2. Keep an eye on internal search terms
Here, people will literally tell you what they’re after. Believe them! If you don’t have good content on terms that are most often searched for, put those near the top of your list to invest content in.
If you have access to Google Webmaster Tools, they’ll tell you the top-searched terms that brought traffic to your site from the last 30 days. It’s a short window of time to grasp a real big picture, but you’ll probably see some of the same culprits popping up month after month.
3. Give underperforming pages a boost
Find pages that get lots of views but have high bounce rates. That could mean you’re ranking well on a specific set of keywords (yay!) but that users aren’t getting what they want from your content (boo!).
Find other angles to cover on that same subject and add strong calls to action to see if you can keep visitors around for a few more pages. Say you have a story about waterfalls in a state park that has a high bounce rate. Add content about waterfalls in other state parks and link to listings for them; or add a story about the best hikes in state parks and link to it from your waterfalls story.
4. Do what the in crowd does
Google Trends is a free little tool that can tell you how popular keywords are over time; plot several topics you’re considering against each other to determine which you think might be the better direction to point your limited content resources in. They’ll also give you related terms that are popular, which might send you down a new road all together.
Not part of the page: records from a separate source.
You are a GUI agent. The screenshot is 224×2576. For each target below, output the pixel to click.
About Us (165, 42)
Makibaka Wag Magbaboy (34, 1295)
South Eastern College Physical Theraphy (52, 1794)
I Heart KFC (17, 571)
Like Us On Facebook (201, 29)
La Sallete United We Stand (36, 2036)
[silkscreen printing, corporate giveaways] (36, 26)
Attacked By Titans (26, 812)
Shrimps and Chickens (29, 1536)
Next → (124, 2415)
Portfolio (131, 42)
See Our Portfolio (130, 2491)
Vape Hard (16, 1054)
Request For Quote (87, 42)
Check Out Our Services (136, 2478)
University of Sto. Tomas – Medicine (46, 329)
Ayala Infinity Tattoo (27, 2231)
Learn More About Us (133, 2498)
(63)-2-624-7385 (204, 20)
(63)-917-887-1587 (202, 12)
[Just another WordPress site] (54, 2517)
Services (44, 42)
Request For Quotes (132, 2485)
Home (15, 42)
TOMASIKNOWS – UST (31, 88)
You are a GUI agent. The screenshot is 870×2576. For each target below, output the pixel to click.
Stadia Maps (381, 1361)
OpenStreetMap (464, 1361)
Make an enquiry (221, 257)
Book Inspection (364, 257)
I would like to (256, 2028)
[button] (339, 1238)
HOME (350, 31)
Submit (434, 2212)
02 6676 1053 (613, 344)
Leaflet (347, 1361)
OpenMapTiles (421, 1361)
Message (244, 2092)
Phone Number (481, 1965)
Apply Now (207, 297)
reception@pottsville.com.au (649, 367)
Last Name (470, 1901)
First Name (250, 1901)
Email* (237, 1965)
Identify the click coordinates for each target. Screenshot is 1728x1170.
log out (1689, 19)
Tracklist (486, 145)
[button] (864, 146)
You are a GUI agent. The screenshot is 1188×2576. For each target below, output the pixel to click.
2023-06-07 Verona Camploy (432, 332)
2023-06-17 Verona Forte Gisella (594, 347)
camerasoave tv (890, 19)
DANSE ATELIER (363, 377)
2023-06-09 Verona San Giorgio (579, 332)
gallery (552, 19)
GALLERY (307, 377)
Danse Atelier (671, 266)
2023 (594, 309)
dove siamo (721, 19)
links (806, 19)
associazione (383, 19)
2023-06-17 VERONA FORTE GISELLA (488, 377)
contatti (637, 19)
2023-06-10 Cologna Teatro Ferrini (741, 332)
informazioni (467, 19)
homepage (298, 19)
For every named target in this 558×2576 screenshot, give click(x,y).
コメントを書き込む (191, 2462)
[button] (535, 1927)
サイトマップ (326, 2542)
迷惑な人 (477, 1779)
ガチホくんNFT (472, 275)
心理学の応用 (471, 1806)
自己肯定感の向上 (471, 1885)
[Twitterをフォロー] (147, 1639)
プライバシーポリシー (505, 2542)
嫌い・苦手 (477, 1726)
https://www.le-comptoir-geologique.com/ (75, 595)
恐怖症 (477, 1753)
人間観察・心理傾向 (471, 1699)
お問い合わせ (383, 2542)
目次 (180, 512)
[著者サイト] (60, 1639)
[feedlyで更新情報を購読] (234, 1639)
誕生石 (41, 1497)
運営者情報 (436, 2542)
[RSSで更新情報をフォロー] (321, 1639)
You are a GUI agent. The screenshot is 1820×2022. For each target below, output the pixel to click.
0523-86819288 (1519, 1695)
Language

5. Hook up with a resource that has the capability to estimate search volumes
Before you ever start writing, there are tools you can plug keywords into that will give you the number of searches on that topic over a certain timeframe. I might be considering an article on “Italian restaurants in Destination X.” A search-volume estimator might tell me that keyword phrase only gets 10 searches a month. Since that’s not a whole lot of eyeballs, I’ll enter related terms to see if I can find ones with more traffic (e.g., Are people are mostly searching for those kinds of restaurants in a certain neighborhood I could focus on? Are they looking for the best ravioli in town? Are they actually more interested in the best Mexican food in a specific area?).